Sunday, 13 March 2022

Stand-up and fight! - Mark Way and the FE2 Observer-Gunner aces


The FE2 was a British two seater biplane from the first world war, the last successful 'pusher' genuinely-propeller aircraft, before the switch to universal 'puller' or 'tractor' airscrews mounted in front. 

FE2s pretty much dominated as fighters from about 1916-17; before being overtaken by a new generation of faster and deadlier German machines. 


The pusher planes were used mainly because they allowed a machine gun to fire forward - without shooting the airscrew to pieces (a problem that was solved during the course of the war). 

The FE2s had a forward-facing Lewis gun operated by the observer, but soon added a rear-facing gun - shooting backwards over the top of the wing. This meant that, helped by a skilled pilot, the coverage was more complete than for any other craft of the era. 

And to operate and reload this rear-facing Lewis gun; the observers had to stand-up, unsecured (and, of course, without a parachute)! 

How cool is that? 


And demonstrated in a modern replica machine here (from about one minute):


These FE2 observer-gunners were, for a while, among the successful 'aces' of the British Royal Flying Corps - which meant being credited with at least five confirmed kills. 

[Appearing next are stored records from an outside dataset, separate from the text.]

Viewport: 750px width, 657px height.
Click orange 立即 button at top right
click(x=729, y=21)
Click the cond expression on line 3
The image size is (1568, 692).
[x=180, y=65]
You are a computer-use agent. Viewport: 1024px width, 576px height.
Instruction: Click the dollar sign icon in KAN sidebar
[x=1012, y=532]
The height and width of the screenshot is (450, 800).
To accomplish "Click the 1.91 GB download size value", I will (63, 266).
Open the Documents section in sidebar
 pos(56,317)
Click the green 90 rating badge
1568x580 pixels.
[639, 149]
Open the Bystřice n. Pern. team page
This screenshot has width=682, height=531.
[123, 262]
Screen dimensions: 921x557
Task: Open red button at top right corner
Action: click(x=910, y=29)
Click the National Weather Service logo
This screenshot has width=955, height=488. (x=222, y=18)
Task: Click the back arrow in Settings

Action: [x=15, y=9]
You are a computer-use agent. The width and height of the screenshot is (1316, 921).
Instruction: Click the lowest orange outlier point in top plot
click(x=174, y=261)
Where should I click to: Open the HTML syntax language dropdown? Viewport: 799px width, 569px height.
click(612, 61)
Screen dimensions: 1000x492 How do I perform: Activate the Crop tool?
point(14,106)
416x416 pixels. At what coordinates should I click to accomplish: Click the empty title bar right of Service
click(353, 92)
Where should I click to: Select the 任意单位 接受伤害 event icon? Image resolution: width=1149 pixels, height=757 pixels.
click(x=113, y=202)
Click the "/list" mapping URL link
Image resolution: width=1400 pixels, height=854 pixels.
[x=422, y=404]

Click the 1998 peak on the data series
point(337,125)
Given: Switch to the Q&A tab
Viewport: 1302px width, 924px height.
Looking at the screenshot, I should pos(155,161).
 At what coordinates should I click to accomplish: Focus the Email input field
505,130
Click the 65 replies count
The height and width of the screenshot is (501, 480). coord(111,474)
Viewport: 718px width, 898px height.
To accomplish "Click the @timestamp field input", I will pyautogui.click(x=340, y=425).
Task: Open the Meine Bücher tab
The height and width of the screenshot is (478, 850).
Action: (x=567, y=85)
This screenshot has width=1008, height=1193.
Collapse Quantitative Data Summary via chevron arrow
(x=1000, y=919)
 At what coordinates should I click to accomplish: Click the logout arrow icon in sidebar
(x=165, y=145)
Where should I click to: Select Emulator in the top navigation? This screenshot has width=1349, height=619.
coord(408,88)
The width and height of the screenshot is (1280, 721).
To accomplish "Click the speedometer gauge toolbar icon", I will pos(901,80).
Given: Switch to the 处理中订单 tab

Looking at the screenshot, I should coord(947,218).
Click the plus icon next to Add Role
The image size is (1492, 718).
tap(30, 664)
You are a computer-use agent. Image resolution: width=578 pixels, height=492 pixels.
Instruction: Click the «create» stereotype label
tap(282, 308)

Readers of Biggles Learns to Fly will remember our hero's first great fighting friend (even before Algy) - the cool headed and sharp-shooting FE2 observer Mark Way; who shoots down plenty of enemy machines; and saves Biggles's life several times in various other 'scrapes'.  



1 comment:

Howard Ramsey Sutherland said...

Terrifying! Those were bold men, but the men who queued up at the recruiters in August 1914 were more keen for war than later generations. They didn't have the cautionary tale of the Great War. I'd have gone for it, but would have wanted to be the pilot (and switch to single-seat fighters ASAP!). Give me an SE.5a, Camel, or Spad XIII - or Fokker D-VII if I were a Hun.
Tandem crews with observer/gunner forward were revived with attack helicopters in the 1960s, starting with the U.S. Army's AH-1G Cobra. That's still the layout for attack helos such as the AH-64 Apache and more recent Soviet/Russian models. The Cobra front-seater (also an army aviator, but rarely flew the aircraft from up front) was called an X-Ray in Vietnam. X-Rays were expected to upgrade to aircraft commander after about a year in the front seat.
Young Prince Harry, before he completely lost his mind, flew Apaches.
But amongst fighter aircraft single-seat won the day, and is still the standard. Two-seat fighters, with navigator/observer aft, are somewhat anomalous and generally less efficient.